スペインにとっての利点は、初戦の舞台となるソチがベースキャンプ地クラスノダールから170kmほどの近さにあることだ。一方で2戦目のカザンは1300km、3戦目のカリーニングラードは1700kmと、試合を重ねるごとに距離が離れていく。
決勝トーナメントを考えればやはり首位通過を。
ベスト16の相手がA組の勝者となることも、スペインでは好意的に受け止められている。ホスト国ロシアと南米の雄ウルグアイ、どちらが首位通過してくるか読むのは難しい。だがその後の歩みまで考えれば、やはりポルトガルを叩いて首位通過するのがベストだ。

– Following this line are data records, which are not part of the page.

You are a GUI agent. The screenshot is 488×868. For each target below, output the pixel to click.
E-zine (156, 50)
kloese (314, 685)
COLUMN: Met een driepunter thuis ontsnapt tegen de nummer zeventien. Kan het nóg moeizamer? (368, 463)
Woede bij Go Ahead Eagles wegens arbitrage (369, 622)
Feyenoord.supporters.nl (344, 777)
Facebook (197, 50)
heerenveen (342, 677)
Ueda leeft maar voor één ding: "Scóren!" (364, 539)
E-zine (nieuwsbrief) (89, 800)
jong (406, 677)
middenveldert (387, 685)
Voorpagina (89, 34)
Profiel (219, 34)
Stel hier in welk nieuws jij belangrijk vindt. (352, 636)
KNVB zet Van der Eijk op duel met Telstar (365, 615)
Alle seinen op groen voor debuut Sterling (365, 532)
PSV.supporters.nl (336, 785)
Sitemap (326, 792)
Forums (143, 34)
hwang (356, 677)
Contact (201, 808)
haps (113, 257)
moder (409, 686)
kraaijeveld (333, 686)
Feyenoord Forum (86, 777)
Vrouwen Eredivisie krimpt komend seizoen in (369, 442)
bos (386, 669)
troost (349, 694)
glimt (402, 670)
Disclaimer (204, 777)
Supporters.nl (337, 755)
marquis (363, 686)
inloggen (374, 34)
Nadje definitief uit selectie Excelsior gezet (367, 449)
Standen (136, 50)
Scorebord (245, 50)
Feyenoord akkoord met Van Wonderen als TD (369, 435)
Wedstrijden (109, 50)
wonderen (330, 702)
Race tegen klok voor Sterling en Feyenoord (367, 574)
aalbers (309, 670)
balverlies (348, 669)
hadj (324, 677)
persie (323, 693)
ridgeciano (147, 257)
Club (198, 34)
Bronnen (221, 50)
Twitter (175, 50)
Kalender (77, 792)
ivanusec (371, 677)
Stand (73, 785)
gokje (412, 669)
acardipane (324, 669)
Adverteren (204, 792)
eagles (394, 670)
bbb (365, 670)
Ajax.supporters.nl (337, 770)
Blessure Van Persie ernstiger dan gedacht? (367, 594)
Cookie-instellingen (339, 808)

首位通過の場合、ベスト8でアルゼンチンかクロアチア、準決勝でドイツ、イングランド、ベルギーのいずれか、そして決勝でブラジルと対戦するシナリオが見えてくる。言い換えれば、ドイツとは準決勝、ブラジルとは決勝まで当たることがない。
一方、2位通過ならベスト8でフランス、準決勝でブラジルと当たる可能性が高い。
ちなみに、個人的にはスペインとアルゼンチンの決勝が見たいと思っている。そのためにはどちらかが2位通過する必要があるのだが、アルゼンチンは大苦戦の末に2位通過となる可能性が十分にあると見ている。